━━━━━ ENTRIES PROVIDED ━━━━━

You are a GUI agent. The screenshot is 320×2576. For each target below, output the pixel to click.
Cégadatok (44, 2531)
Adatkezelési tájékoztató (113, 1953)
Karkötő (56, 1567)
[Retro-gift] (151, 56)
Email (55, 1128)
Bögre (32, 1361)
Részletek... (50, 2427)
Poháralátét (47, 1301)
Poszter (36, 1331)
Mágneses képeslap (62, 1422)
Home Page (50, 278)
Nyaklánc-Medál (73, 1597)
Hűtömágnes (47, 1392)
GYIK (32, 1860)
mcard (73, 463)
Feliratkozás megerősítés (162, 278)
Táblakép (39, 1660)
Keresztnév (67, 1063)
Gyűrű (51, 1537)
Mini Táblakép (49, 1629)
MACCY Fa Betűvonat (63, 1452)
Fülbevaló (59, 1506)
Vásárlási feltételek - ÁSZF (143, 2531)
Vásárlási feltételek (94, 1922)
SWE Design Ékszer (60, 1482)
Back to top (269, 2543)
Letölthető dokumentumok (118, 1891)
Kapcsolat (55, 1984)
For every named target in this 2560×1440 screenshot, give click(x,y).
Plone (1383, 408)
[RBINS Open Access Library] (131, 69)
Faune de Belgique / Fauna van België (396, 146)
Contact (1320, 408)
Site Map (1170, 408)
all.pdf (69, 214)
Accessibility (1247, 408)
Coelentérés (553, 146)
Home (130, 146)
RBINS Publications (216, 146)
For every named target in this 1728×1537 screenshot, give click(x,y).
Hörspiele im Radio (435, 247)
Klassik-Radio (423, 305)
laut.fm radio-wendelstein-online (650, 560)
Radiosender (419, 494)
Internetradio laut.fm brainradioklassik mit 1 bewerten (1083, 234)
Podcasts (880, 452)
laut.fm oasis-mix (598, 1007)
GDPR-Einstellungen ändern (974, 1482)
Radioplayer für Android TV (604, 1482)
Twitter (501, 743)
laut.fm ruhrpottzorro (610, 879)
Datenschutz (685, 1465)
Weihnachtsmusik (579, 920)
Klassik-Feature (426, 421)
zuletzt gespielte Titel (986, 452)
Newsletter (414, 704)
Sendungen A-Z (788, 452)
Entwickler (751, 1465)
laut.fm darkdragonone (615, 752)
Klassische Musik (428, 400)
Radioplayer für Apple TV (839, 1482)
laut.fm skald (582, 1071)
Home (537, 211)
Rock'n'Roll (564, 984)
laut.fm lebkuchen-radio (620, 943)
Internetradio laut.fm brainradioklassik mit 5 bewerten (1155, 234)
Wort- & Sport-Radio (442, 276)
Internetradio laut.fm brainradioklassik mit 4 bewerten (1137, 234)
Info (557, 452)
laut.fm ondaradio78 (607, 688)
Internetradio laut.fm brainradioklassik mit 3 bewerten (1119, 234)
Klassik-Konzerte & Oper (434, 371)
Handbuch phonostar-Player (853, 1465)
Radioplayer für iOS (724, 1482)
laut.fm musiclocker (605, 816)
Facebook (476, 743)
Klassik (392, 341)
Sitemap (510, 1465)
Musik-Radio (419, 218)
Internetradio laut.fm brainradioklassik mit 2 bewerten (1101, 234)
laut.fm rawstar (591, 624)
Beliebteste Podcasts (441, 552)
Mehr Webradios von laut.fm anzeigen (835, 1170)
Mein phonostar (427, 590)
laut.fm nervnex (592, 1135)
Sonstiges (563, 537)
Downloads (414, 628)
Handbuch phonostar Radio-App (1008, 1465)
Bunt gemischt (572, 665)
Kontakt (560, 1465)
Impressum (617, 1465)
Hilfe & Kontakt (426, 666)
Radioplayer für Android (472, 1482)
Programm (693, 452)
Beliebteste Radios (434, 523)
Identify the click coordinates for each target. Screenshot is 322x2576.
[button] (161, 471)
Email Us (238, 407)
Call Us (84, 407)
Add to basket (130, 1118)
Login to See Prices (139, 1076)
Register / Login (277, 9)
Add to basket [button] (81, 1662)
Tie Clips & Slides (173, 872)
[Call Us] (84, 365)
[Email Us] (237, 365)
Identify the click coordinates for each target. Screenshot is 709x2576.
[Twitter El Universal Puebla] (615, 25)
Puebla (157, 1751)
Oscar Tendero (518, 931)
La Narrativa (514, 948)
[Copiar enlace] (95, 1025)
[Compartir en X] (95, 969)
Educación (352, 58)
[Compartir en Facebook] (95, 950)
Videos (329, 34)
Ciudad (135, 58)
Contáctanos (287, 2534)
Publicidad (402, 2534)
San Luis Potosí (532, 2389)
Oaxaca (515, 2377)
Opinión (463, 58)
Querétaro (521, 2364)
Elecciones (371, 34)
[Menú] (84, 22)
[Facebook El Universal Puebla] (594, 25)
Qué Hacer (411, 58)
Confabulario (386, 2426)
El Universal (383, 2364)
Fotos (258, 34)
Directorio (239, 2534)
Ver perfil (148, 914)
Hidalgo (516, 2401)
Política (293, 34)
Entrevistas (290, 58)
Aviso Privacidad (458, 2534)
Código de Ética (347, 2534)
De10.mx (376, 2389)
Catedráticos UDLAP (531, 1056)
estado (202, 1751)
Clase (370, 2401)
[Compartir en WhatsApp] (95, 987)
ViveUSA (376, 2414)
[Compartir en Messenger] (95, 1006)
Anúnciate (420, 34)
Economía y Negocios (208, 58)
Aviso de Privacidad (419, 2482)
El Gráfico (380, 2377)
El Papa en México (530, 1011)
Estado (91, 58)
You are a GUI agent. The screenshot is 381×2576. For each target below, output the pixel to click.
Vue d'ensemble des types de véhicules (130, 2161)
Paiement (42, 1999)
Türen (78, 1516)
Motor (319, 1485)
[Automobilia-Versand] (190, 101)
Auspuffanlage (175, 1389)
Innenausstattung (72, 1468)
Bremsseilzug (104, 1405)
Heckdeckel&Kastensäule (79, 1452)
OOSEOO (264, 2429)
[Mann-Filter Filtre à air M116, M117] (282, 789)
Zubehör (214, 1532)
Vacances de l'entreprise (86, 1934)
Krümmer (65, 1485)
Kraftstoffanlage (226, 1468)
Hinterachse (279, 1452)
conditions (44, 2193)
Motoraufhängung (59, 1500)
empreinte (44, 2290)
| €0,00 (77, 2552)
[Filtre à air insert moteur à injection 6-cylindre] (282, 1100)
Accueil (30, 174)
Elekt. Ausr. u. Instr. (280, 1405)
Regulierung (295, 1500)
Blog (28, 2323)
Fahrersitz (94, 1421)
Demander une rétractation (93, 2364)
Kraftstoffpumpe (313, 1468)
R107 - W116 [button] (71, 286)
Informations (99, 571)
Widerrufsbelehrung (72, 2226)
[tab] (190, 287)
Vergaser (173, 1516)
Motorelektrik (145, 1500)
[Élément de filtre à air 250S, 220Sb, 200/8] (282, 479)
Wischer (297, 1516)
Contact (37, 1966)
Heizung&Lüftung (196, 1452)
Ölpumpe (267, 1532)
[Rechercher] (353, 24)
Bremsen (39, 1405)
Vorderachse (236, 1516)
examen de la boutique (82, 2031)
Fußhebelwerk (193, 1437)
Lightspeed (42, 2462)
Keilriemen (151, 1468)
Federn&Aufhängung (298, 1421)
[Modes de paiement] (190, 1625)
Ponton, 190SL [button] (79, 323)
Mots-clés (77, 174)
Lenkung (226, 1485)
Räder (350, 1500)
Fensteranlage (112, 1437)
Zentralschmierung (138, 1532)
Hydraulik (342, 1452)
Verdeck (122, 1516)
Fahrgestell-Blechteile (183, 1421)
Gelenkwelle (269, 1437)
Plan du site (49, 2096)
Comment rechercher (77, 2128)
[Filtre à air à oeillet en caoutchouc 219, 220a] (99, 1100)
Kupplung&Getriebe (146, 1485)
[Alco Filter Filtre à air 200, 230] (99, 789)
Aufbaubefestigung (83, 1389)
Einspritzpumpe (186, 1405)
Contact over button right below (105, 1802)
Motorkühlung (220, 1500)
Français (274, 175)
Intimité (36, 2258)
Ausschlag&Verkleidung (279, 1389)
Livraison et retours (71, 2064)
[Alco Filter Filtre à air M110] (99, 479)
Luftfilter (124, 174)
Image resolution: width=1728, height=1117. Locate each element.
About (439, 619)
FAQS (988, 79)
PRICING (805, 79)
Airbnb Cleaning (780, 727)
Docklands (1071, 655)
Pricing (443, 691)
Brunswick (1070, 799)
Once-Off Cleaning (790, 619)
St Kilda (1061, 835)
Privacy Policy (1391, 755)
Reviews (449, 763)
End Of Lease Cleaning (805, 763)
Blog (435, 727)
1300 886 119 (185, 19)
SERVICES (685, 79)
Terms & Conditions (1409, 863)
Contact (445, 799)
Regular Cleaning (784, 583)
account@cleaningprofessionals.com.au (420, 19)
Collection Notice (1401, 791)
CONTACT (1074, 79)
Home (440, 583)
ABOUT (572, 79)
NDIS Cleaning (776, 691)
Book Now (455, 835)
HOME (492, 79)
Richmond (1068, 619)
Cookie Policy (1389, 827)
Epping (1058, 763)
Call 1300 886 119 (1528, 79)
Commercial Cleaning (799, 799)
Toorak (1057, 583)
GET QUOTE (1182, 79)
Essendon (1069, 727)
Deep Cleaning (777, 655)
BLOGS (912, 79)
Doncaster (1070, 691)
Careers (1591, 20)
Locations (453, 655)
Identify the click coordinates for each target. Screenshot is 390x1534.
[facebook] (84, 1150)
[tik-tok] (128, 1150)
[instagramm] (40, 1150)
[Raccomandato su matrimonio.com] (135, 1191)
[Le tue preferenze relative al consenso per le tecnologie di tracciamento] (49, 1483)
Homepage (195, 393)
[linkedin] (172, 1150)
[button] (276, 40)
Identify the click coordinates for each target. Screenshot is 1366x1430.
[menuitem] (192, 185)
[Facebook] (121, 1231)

━━━━━

Go back to the listing above. Copy word for word the lines from the one with "Docklands (1071, 655)" through the one with "ABOUT (572, 79)", and nothing more.

◆ **SOLUTION FOR THIS EXERCISE**:
Docklands (1071, 655)
Pricing (443, 691)
Brunswick (1070, 799)
Once-Off Cleaning (790, 619)
St Kilda (1061, 835)
Privacy Policy (1391, 755)
Reviews (449, 763)
End Of Lease Cleaning (805, 763)
Blog (435, 727)
1300 886 119 (185, 19)
SERVICES (685, 79)
Terms & Conditions (1409, 863)
Contact (445, 799)
Regular Cleaning (784, 583)
account@cleaningprofessionals.com.au (420, 19)
Collection Notice (1401, 791)
CONTACT (1074, 79)
Home (440, 583)
ABOUT (572, 79)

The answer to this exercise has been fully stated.